Evolution of Ximalaya KV Storage and XCache Architecture
Ximalaya’s KV storage progressed from a simple Redis master‑slave setup to client‑side sharding, then adopted Codis clustering for elastic scaling, integrated Pika’s disk‑based store with cold‑hot separation, introduced KV‑blob separation, fast‑slow command pools, second‑level expansion, ehash fields, large‑key circuit breaking, multi‑active data‑center replication, and now targets cloud‑native deployment, advanced features, and AI‑driven operations.

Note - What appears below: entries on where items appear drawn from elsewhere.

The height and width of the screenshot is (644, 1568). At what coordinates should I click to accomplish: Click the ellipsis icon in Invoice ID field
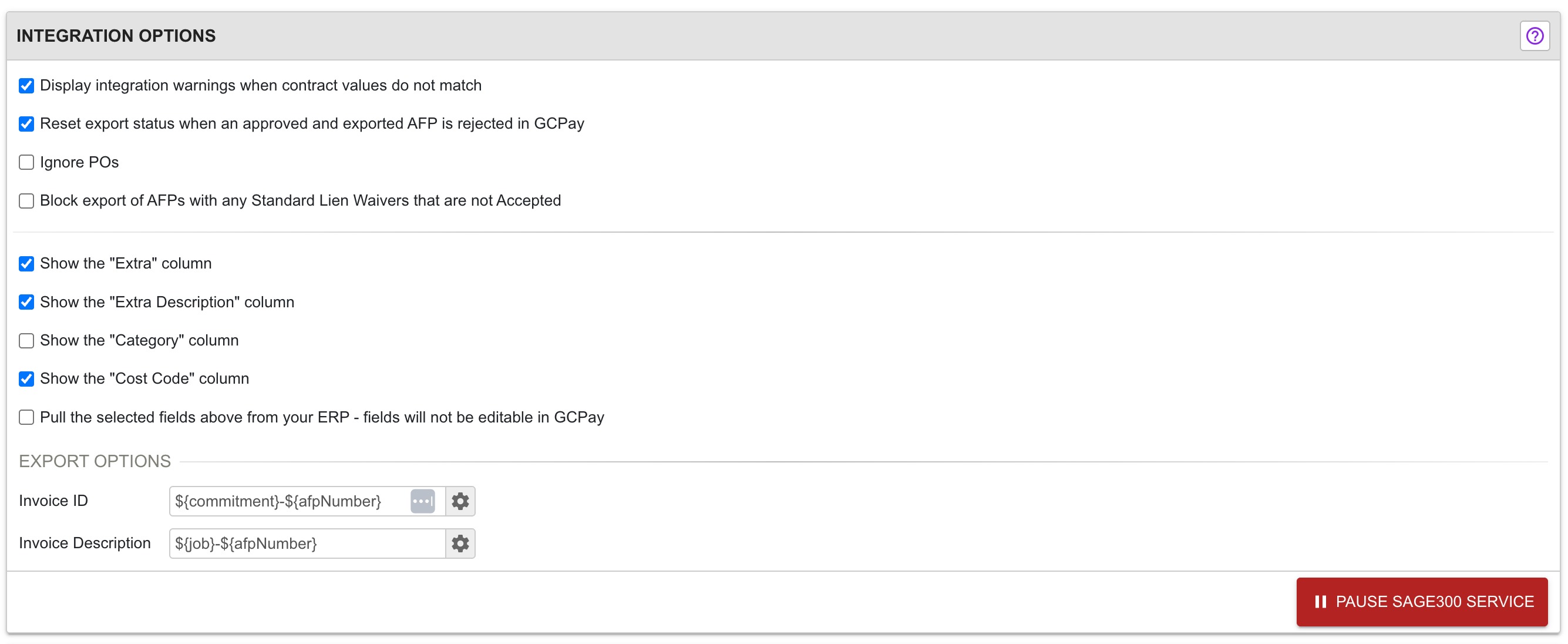pyautogui.click(x=422, y=501)
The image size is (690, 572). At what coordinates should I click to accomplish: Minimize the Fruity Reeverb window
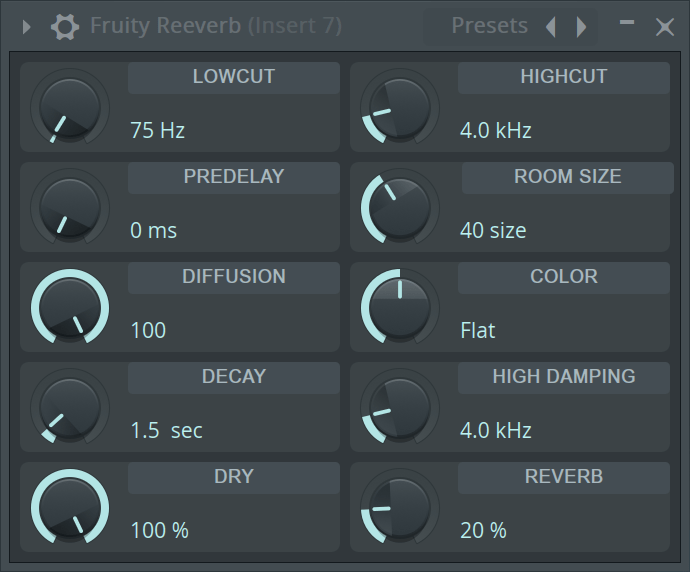627,23
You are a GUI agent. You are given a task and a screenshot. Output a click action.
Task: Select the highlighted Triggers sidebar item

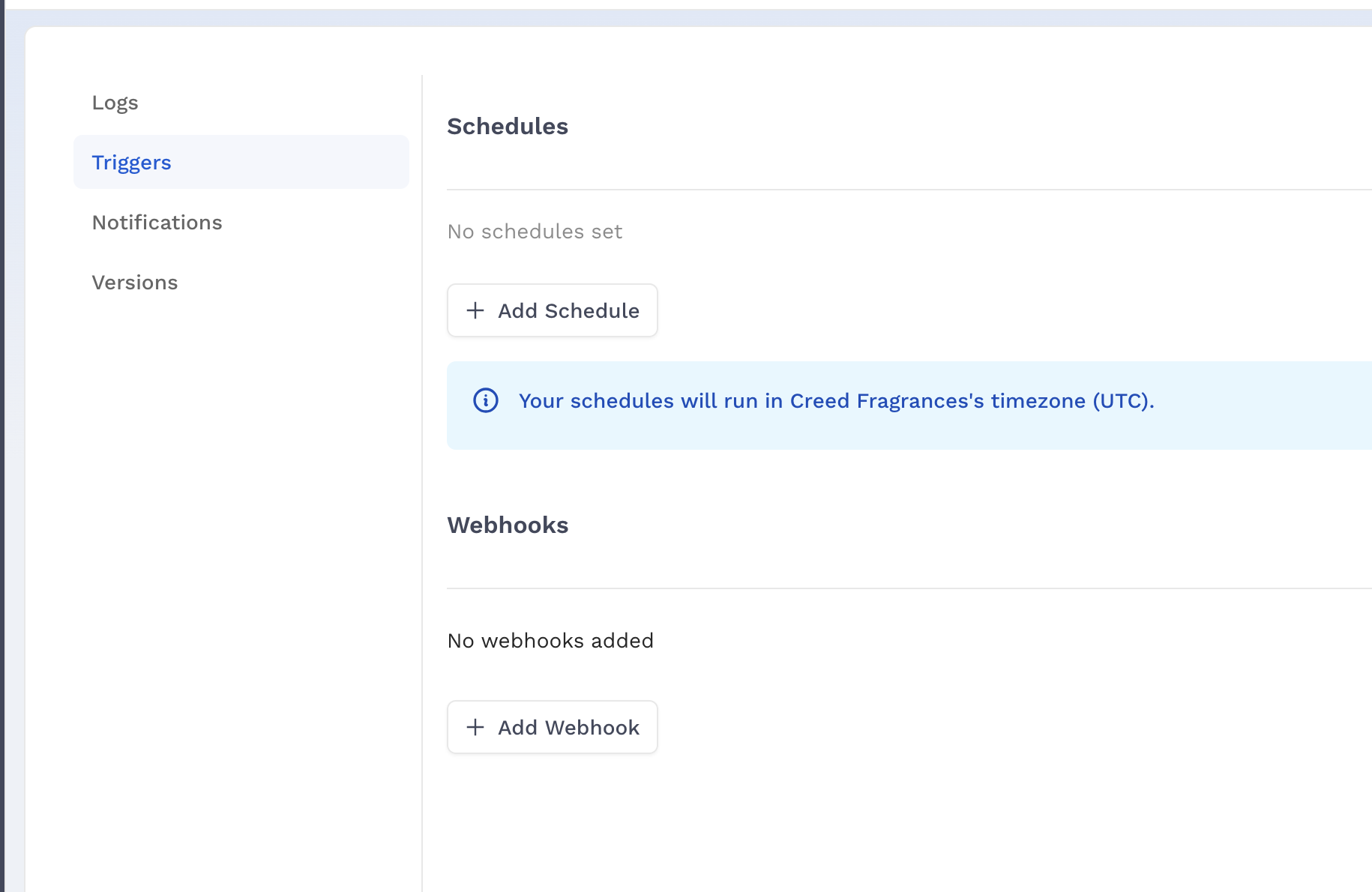coord(132,163)
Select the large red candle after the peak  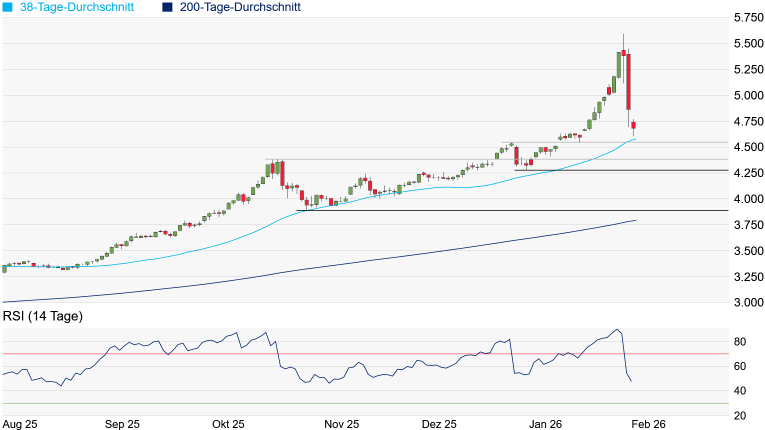point(628,82)
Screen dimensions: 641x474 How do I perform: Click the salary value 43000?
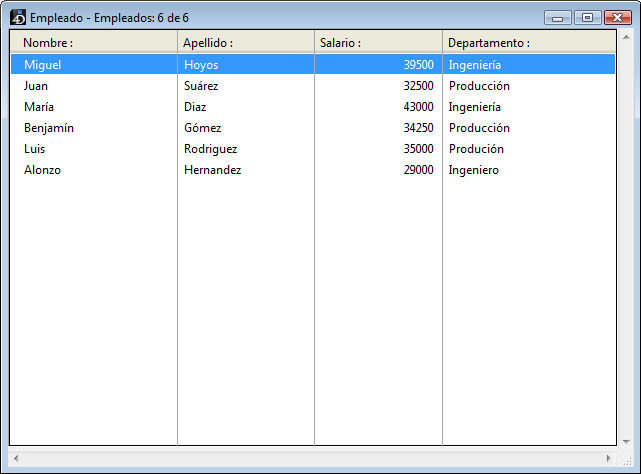[418, 107]
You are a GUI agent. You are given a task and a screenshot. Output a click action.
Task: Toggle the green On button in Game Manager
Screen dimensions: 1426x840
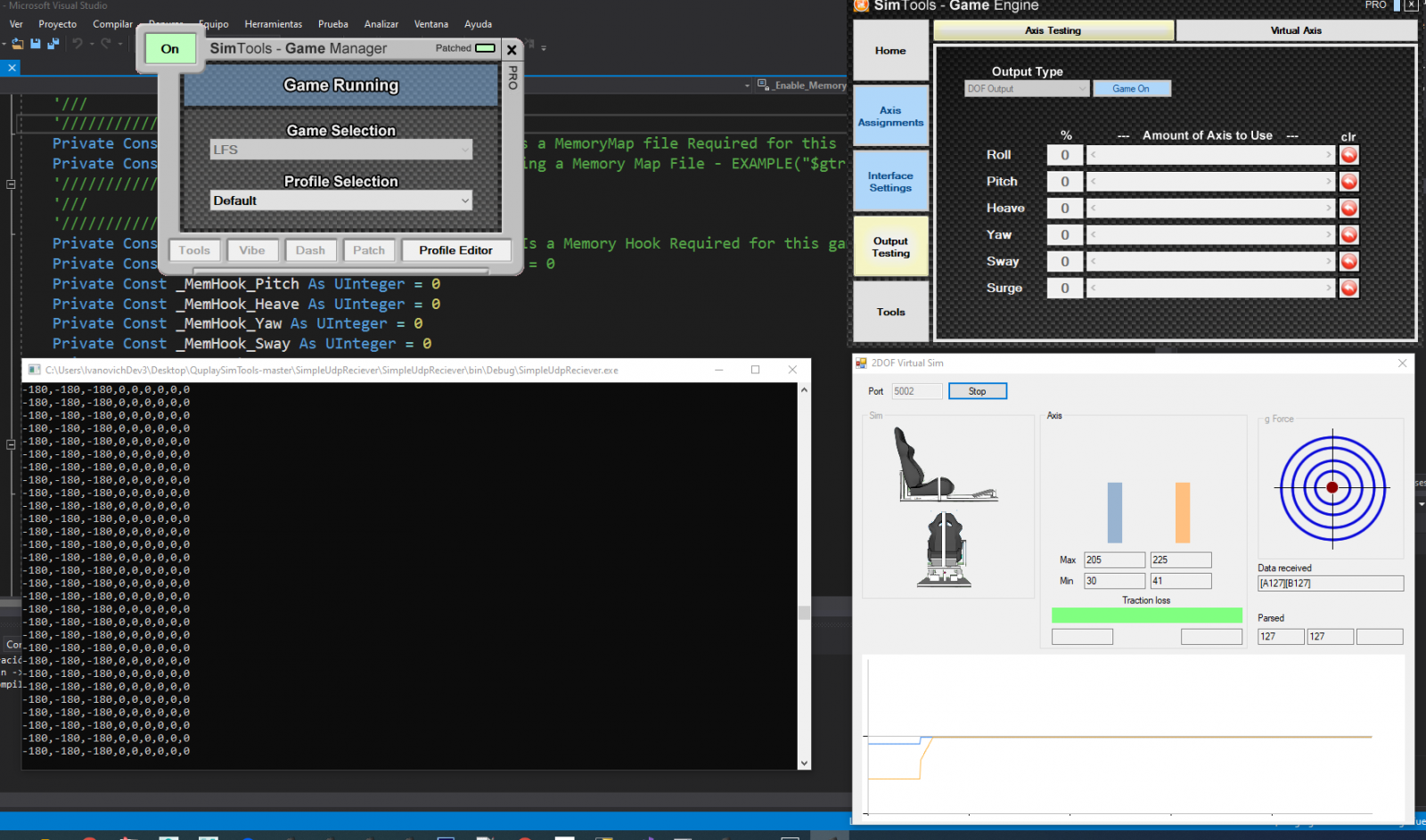point(170,49)
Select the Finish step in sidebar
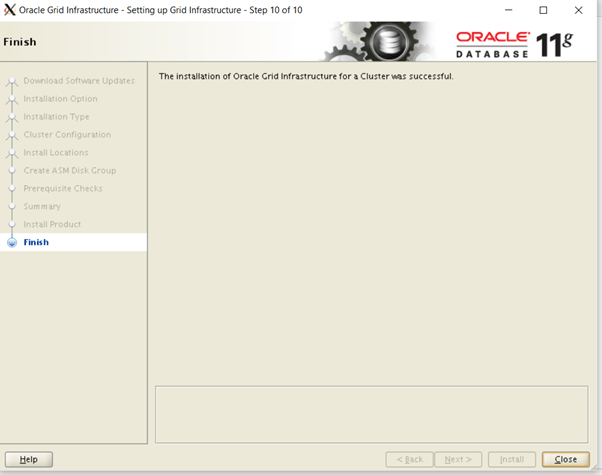The image size is (602, 475). (x=36, y=242)
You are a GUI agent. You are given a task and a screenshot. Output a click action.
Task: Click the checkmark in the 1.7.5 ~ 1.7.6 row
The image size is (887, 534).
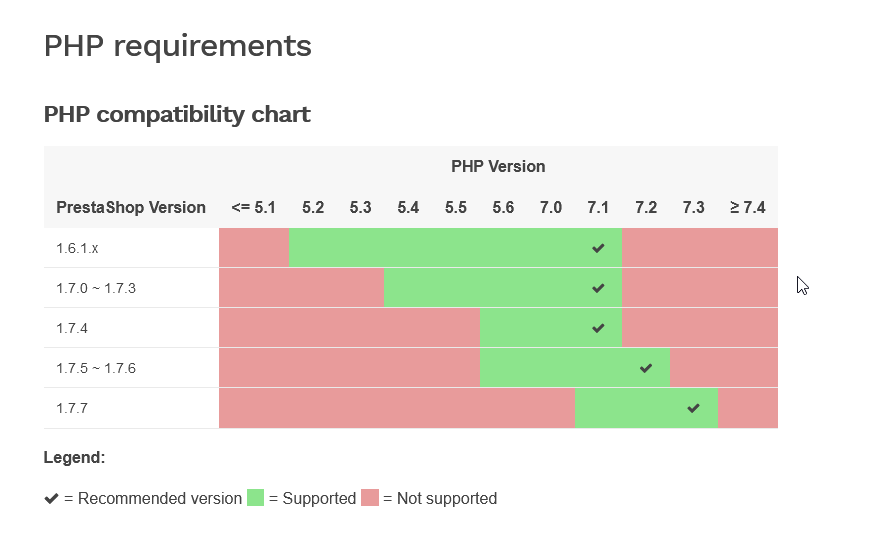[x=646, y=368]
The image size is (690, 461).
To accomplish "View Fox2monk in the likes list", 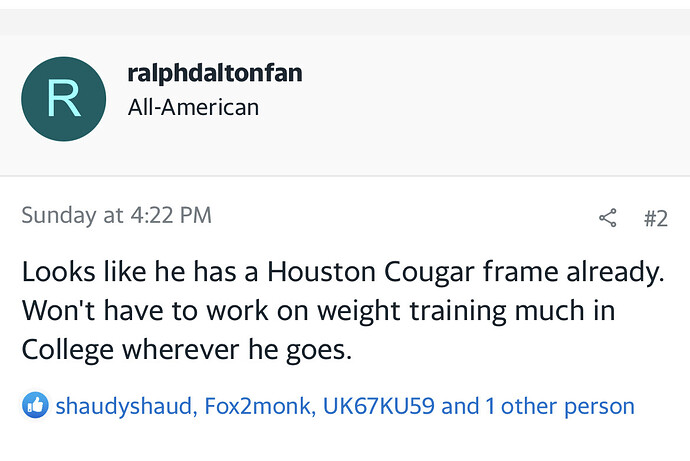I will click(257, 406).
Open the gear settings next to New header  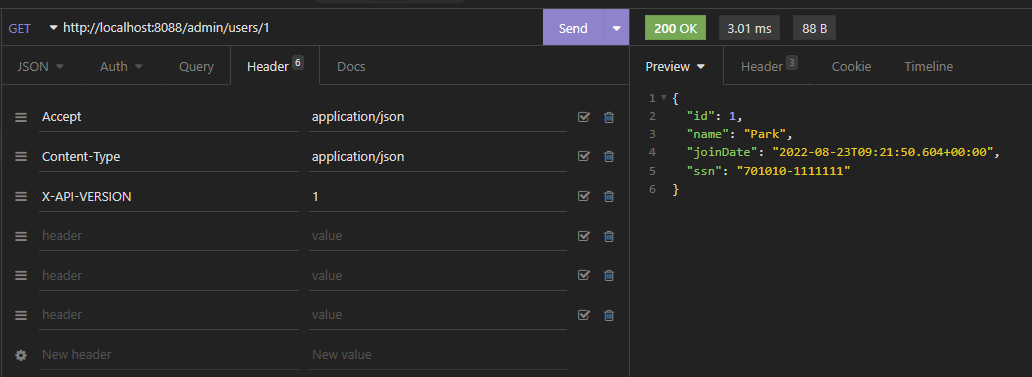pyautogui.click(x=21, y=355)
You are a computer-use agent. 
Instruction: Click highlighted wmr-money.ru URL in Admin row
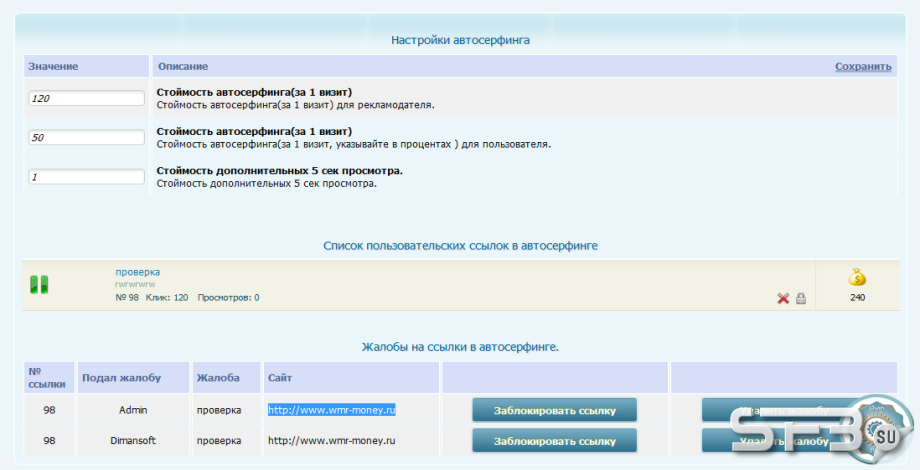[x=332, y=410]
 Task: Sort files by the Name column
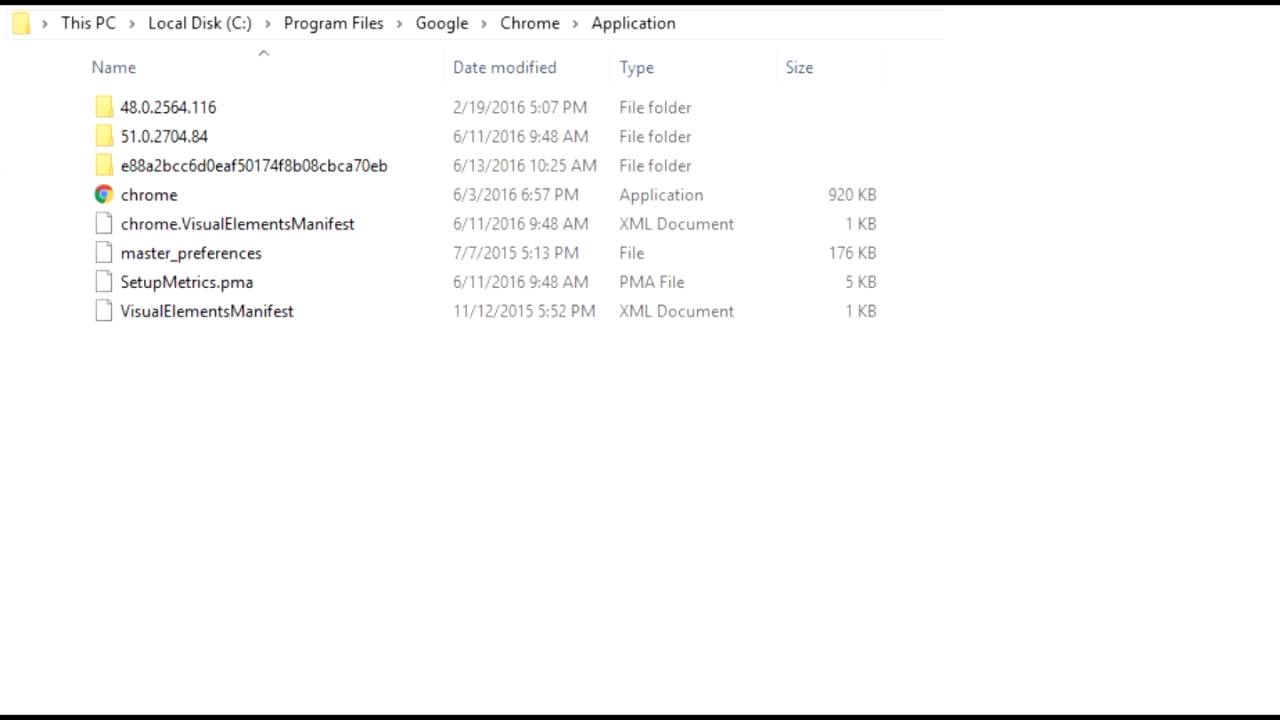pos(114,67)
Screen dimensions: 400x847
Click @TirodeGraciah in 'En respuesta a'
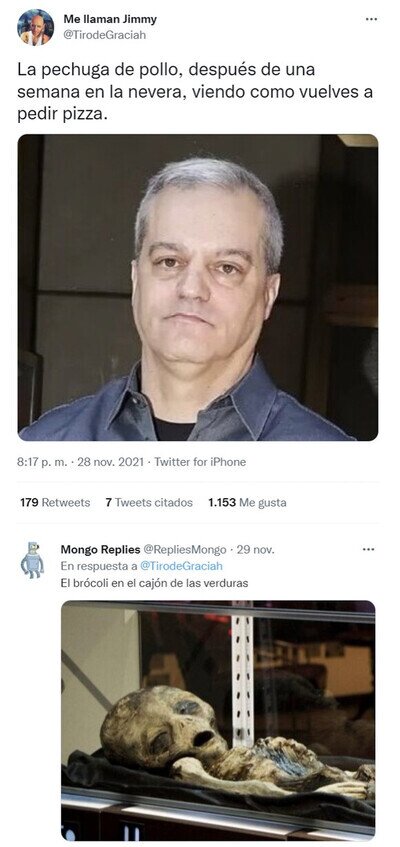click(181, 566)
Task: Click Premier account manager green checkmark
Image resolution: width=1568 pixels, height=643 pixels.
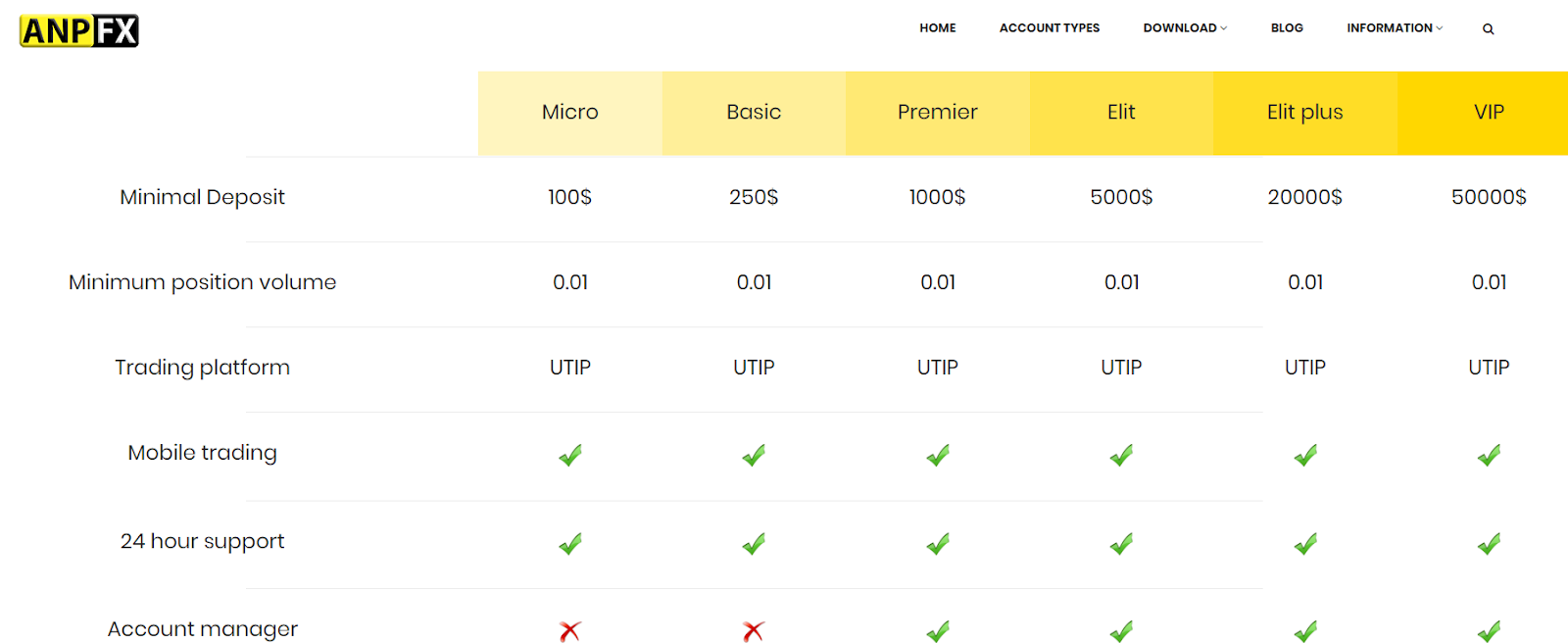Action: click(x=938, y=631)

Ximalaya KV Storage Development History
KV storage is a core component of Ximalaya, handling billions of requests daily. This document introduces the evolution of Ximalaya's KV storage, covering its history, self‑developed + community cache system, and future plans.
Redis Master‑Slave Mode
Initially, Ximalaya used a simple Redis master‑slave architecture with VIP failover. While easy to deploy, it limited QPS (<10w) and data size (<10GB) due to single‑node constraints.
Sharding Mode
To overcome single‑node limits, a client‑side sharding scheme was introduced, hashing keys to different Redis nodes. This improved QPS but lacked elastic scaling and required client code changes when adding or removing nodes.
Cluster Mode Selection (2016)
Three popular solutions were evaluated:
Redis Cluster : official, decentralized, easy deployment, but tightly coupled and hard to upgrade.
Twemproxy : Twitter’s proxy, but not friendly for smooth scaling.
Codis Redis : open‑source proxy, compatible with Twemproxy, better performance, supports smooth scaling and visual management.
Codis Redis was chosen as the cluster solution.
Codis Redis Architecture
Codis uses a proxy layer that hashes keys (CRC32) to route commands to backend Redis shards. ZooKeeper provides service discovery; new proxies register automatically, and Jodis clients listen for changes. Codis also includes a web UI (Codis‑fe) and Sentinel management.
Elastic Scaling in Codis
Codis divides the keyspace into 1024 slots. When expanding from 2 to 4 shards, slots are migrated gradually (e.g., slots 256‑511 move from group‑1 to group‑3) and the proxy’s slot map is updated, achieving smooth scaling.
Limitations of Codis Redis
Issues include memory consumption (all data in RAM), high operational cost for many instances, long restart times, and costly master‑slave failover.
Codis Pika
Pika (360’s open‑source Redis‑compatible KV store) stores data on disk using RocksDB, breaking the memory limit of Redis. It supports most Redis commands but suffers from disk‑read latency spikes and high IO during compaction.
Cold‑Hot Data Separation
Because Pika stores everything on disk, a layer of Redis is added to cache hot data in memory while keeping cold data on disk, dramatically reducing response latency.
KV Separation Storage
RocksDB’s LSM‑tree causes write amplification. By separating large values into a dedicated blob file and keeping only keys and indexes in SST files, compaction writes are reduced, SSD wear is lowered, and overall storage size shrinks.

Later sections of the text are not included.